When she sent a letter to 150 people a few months ago, the Rev. Molly MacWade was unsure of the responses she would get. "Oh please Lord, help people respond," MacWade prayed. Her letter requested assistance for the upcoming annual Grace House fundraiser.
Her prayer worked. From that letter, MacWade raised enough money to fully pay for the fundraiser expenses, so that all of its proceeds can go to Grace House.
Almost 20 years ago, MacWade and a group from St. Andrew's Cathedral started Grace House. With the help of the community, the project was a success.
"We saw the need for a place for people living with AIDS. Back then the medicines were not as good as they are now, so we had a lot of sick people here," MacWade says.

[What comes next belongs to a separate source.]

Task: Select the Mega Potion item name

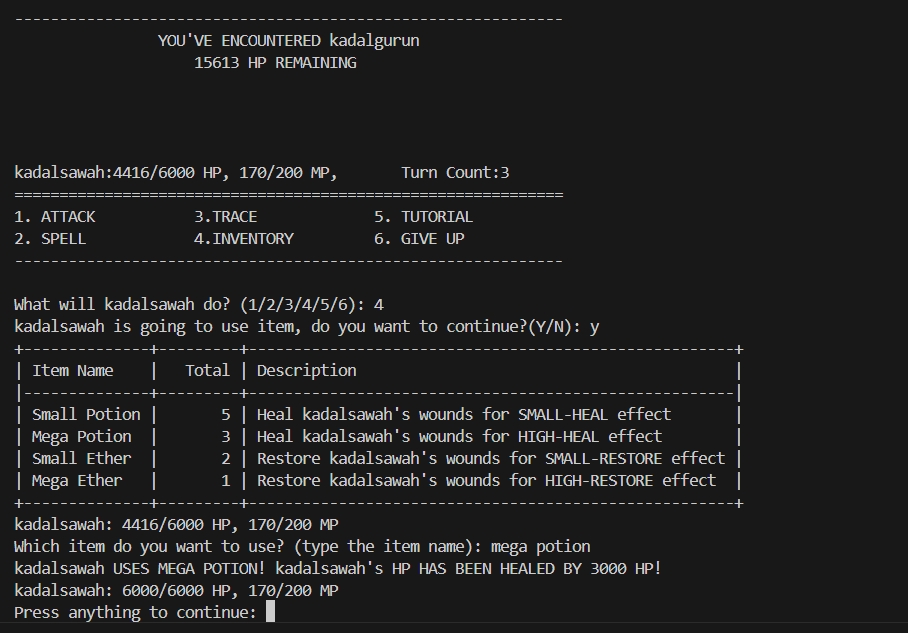Action: pyautogui.click(x=81, y=436)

"Now people are living full lives."
Grace House is having its annual fundraiser, "Saving Grace" on Thursday, Aug. 23, at St. James Episcopal Church. It features an assortment of live music, food and drinks. The funds raised will go toward renovating the home's kitchen and dining area. "There's always a need to improve the houses themselves," MacWade says. Right now, they don't have a large enough space for everyone to meet or share a meal.
Grace House is actually made up of seven homes in Jackson. The main one, affectionately dubbed the Big House, houses seven people. In all, Grace House has about 35 residents. "It's really a blessing. We've grown a lot," MacWade says.

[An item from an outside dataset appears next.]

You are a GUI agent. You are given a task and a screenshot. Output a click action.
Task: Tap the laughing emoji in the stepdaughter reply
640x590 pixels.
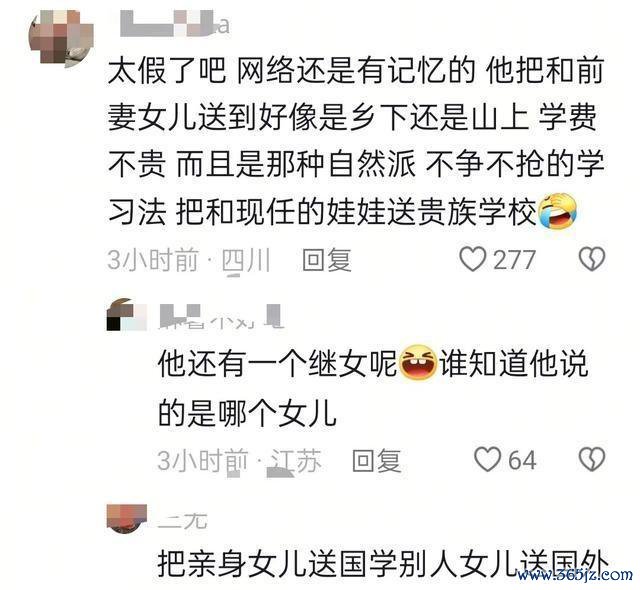coord(417,362)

She refers to the organization as a transitional ministry. It provides a place for homeless or about to be homeless people who are HIV-positive or have AIDS to live until they save enough money to sustain themselves. Residents must have a job or be looking for one. Some are in GED programs or are pursuing college degrees.

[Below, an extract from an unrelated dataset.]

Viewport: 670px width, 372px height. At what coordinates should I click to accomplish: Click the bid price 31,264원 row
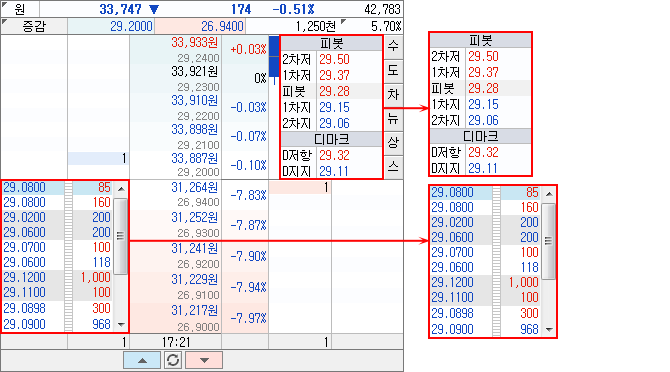click(176, 195)
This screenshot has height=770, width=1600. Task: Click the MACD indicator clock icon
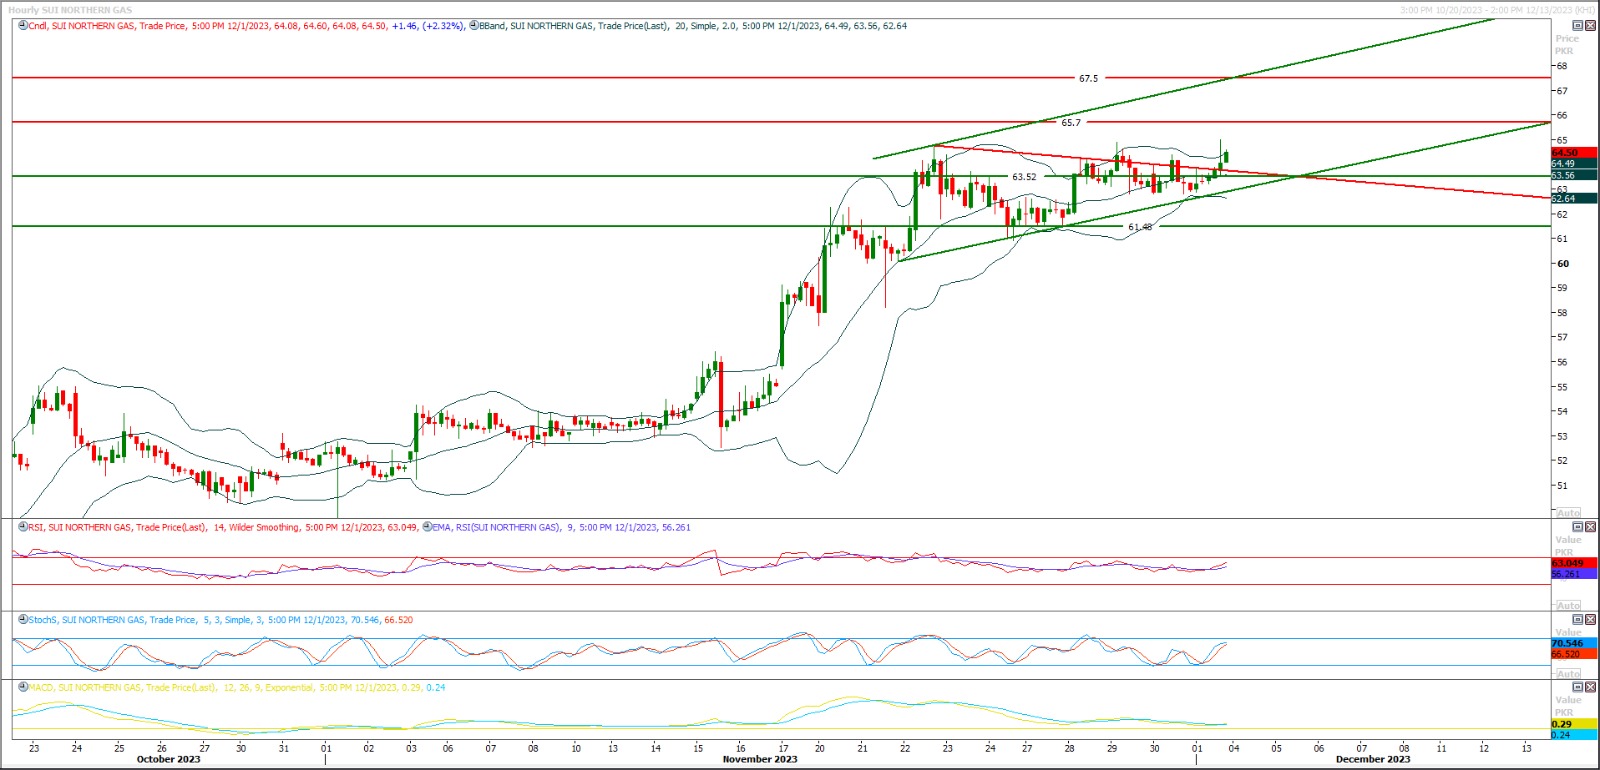[23, 687]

There is no minimum or maximum amount of time that the residents can stay because people come in from all levels of need. "Before the drugs were better developed, people were living here a lot longer," MacWade says. "Now the drugs are allowing them to feel better and to get better, and that's when they can get to the next step of getting a job and saving some money."
Most people who come in are in dire need of support. "We give them that here. We give them a sense of community and belonging and hopefulness," she says. Residents come from a variety of situations: Some have been recently released from prison and have nowhere to go to; some have families who rejected them because of the HIV. "Once they get here, they know that they're not alone," MacWade says.
Lots of individuals, churches and organizations have always come forward to help. "It's a community-supported non-profit ministry. It's not just one organization," MacWade says.
Volunteer social workers and counselors help out at the House. Each resident is able to participate in groups such as Alcoholics Anonymous, life-skills programs and support groups. Grace House also has programs for those out in the community living with HIV/AIDS who still need support. In addition, it has an educational outreach program to teach and inform the community about the virus. "HIV/AIDS affects all of us ... and can affect anybody," MacWade says, and that is what they teach.
This year, Grace House residents started a community garden, which was in the planning stage for a couple years. "It feeds their souls and feeds their need to contribute to Grace House," MacWade says. "And it feeds them."
MacWade says that the volunteers on the board of directors are involved in all aspects of Grace House life. "It's just as much of a blessing for the volunteers who work here and the staff members who work here as it is for people who live here," she says. Bill Love, the chairman, has been on the board for 20 years. MacWade refers to him as "the heart of this place."
Grace House is unique in central Mississippi. "It's a blessing that we're here, but there's always a waiting list," MacWade says.
Last year's "Saving Grace" event brought in around 550 people, and MacWade is hoping for 600 this year. Sugar Magnolia Takery donated all the food, including tapas such as shrimp etouffee, cheese and red ribbon-decorated cookies. Silver Leaf Wine and Spirits and Southern Beverage will provide the drinks.
This year's event is hosted by Bill Ellison and Othor Cain.The music line-up for "Saving Grace," organized by Raphael Semmes, includes Swing de Paris; the Grace House Choir, featuring singers from Grace House and Safe Harbour Family Church; James Martin; Dr. Russell Thomas; Fred Knobloch and Fingers Taylor; and Latinismo, in that order.
"Saving Grace" is 5-9 p.m. Thursday, Aug. 23, at St. James Episcopal Church (3921 Oak Ridge Drive, 601-982-4880). Admission is $35. Call Grace House (601-353-1038) or the Rev. Molly MacWade (601-540-8447) for advance tickets, or purchase them at the door.